Paddy wrote:

> A work colleague circulated this interesting article about reducing
> software bugs by orders of magnitude:

The problem that these sorts of approaches don't address is the simple
fact that simple creating a formal spec and implementing it, even if
you manage to create a way of automating the test suite from the spec
*doesn't guarantee that it will do the right thing*.
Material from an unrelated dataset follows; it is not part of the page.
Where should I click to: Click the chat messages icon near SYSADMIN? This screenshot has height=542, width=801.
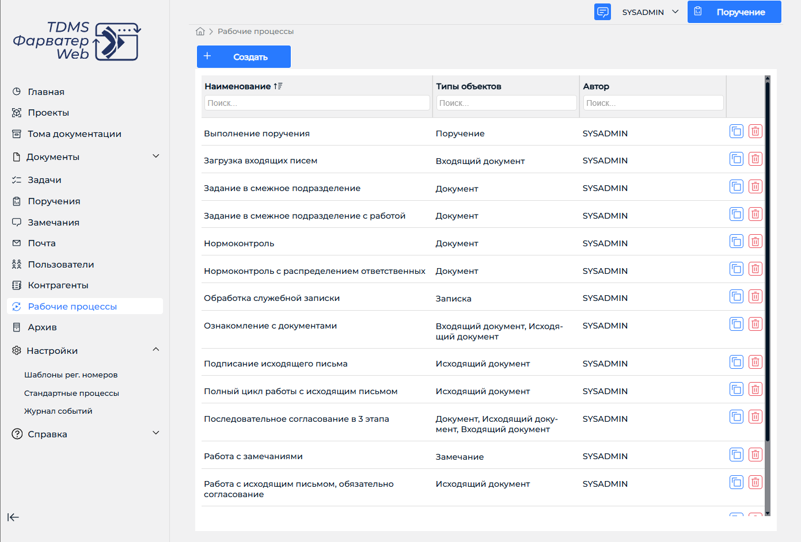click(602, 12)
The hidden assumption is that the formal spec will be correct. If it
isn't then you have the same problems as before. Sure you might be able
to reduce the number of bugs, but you can be certain of one thing,
given:
   * Customer has a need
   * Customer communicates this to Supplier
   * Supplier translates needs to spec
   * Supplier translates spec back to english
   * Customer agrees spec

This involves human communication, and misunderstandings happen all
the time then.  Sure it can be easier to detect errors at this stage,
but you can't guarantee that it will do so. You can almost guarantee
though that people will misunderstand each other from time to time.
A purely engineering approach to dealing with correctness cannot
guarantee that misunderstandings won't occur. Those misunderstandings
translate into bugs, no matter what approach you use.

It's why I find XP and agile approaches interesting, they're often more
than just engineering.

As a result I'd say that the subject "Software bugs aren't inevitable"
is not true.

Regards,


Michael.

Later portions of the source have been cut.